BEGIN
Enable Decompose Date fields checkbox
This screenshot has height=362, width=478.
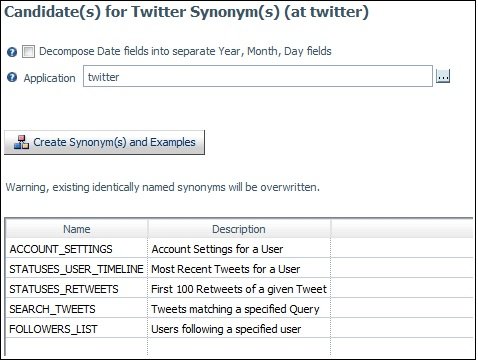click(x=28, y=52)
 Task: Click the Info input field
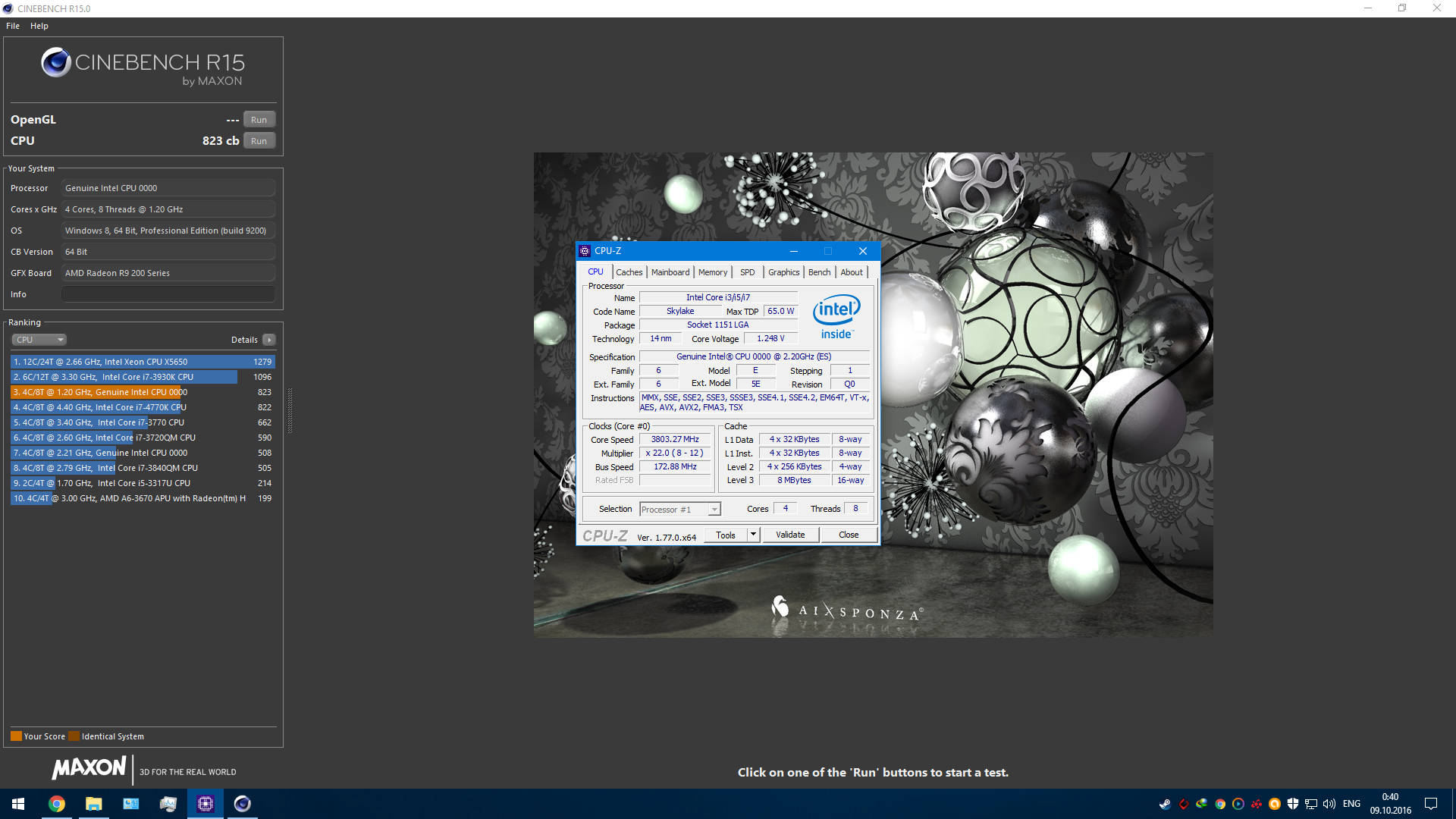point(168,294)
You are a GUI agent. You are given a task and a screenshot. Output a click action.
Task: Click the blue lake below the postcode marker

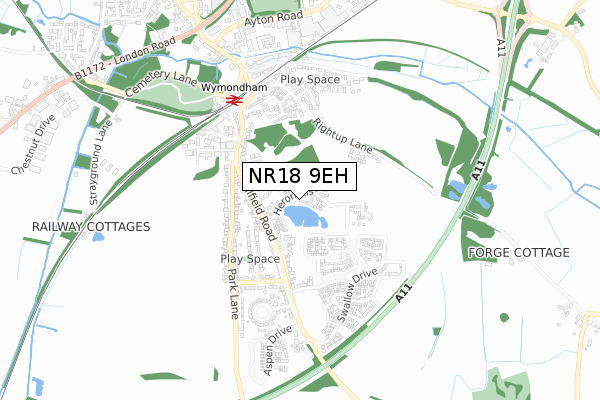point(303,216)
END
Directions for this task: Copy the material shown above in full and exactly. Skip the pictures.

Exercise result:
Enable Decompose Date fields checkbox
This screenshot has height=362, width=478.
click(x=28, y=52)
 Task: Click the Info input field
point(168,294)
You are a GUI agent. You are given a task and a screenshot. Output a click action.
Task: Click the blue lake below the postcode marker

point(303,216)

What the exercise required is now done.